Ever since Wendy McCaw bought it, the Santa Barbara News-Press has lumbered downhill, becoming more of a rag than ever. The paper is nearly unreadable now – unless you enjoy constipated pundits like Randy Alcorn and Travis Armstrong. And if what Nick Welsh recently wrote in the Independent is true, the News-Press brass is devouring its own and spitting the bones on the sidewalk.

So, when folks ask me if I saw this or that piece in the News-Press, I usually tell them, “No, I don’t subscribe,” which is the reason I didn’t catch a story about teachers or housing for teachers that got one SB resident fired up. I read this resident’s Letter to the Editor, and was as shocked by its vitriolic tone as I was by its inaccuracies.

The guy lit into teachers for working only nine months a year, for being the beneficiaries of lavish health and retirement benefits, and for earning salaries as extravagant as $62 grand a year.

If only teachers had it so easy and so good. Word up to the ticked off resident: a career in public education isn’t the laid back gig you seem to think it is. First of all, starting pay is around $35,000 a year, hardly a king’s ransom for someone just out of college and more than likely saddled with student loan debt.
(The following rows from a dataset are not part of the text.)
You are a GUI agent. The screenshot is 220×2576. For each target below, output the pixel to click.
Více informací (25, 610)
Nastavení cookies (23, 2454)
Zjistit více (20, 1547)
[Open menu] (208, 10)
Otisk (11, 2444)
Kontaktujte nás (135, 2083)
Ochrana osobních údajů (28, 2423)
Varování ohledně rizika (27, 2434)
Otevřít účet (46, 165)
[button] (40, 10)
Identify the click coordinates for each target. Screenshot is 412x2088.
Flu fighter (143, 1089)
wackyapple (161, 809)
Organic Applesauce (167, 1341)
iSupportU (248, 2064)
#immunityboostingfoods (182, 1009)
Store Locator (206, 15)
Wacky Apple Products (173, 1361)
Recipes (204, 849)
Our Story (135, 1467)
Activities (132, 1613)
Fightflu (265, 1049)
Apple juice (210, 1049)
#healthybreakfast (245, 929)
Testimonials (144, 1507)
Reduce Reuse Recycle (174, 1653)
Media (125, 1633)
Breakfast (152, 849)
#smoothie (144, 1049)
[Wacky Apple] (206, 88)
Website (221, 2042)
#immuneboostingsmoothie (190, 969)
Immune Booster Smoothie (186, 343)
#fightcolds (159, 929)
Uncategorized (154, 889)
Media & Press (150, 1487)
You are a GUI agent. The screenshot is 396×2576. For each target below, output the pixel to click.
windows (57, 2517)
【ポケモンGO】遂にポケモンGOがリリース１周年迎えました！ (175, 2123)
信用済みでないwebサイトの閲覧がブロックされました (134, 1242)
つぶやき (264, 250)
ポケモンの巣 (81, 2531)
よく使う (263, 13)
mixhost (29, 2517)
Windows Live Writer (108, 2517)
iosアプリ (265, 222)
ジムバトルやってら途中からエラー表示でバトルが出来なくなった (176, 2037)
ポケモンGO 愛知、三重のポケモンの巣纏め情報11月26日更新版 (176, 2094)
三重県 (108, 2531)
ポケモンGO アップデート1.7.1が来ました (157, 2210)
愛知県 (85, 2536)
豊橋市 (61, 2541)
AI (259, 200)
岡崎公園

Moreover, teachers work their butts off, particularly at the elementary level, where they must adapt or create lesson plans to meet the needs of students with varying degrees of fluency in English. Most teachers put in far more hours than they are contractually obligated for – a testament to their dedication and commitment. And with the trend toward “accountability,” meaning high scores on standardized tests, teachers are under more pressure than ever.

As far as those lavish health insurance benefits go, well, for the past several years in the Santa Barbara School District the ride hasn’t been free. Due to soaring costs caused by our broken health care system, and the loss of revenue from declining enrollment, a decline sparked by the South Coast’s exorbitant cost of housing, teachers who subscribe to the District’s medical plan have contributed monetarily toward that benefit.

This resident also expressed outrage at the possibility – and all it is at this point is one option among several – that the District might develop one or more of its unused properties into workforce housing for teachers and support staff. He’s not alone: a simple “feasibility study” has NIMBY’s pouring from the woodwork. While some NIMBY’s attack the concept and the process, others excoriate teachers for being greedy, for wanting even more from the public purse. Huge salaries, lavish health benefits and pensions, and now, housing too! For shame! How dare teachers want to live and work on the Platinum Coast without paying full freight! The hell with them! If they can’t afford to pay a million-two for a run-down tract house, too bad! Let them move to Oxnard, Lompoc, Santa Maria, Guadalupe!

Of course, with their McMansions the NIMBY’s desire top-notch local schools staffed by experienced and dedicated teachers, but not if that means building “workforce housing” in their precious neighborhood; not if that means altering the dynamics of supply and demand that are currently tipped so handsomely in their favor. The traffic! The noise! Our property values!

We contradict ourselves at every turn. As a society we are fabulously wealthy and fabulously stingy. We can’t see what is dividing us and exterminating any notion of the common good – when the common good is all we’ve got.

As Bob Dylan aptly put it: “People are crazy and times are strange.” Amen, brother, amen.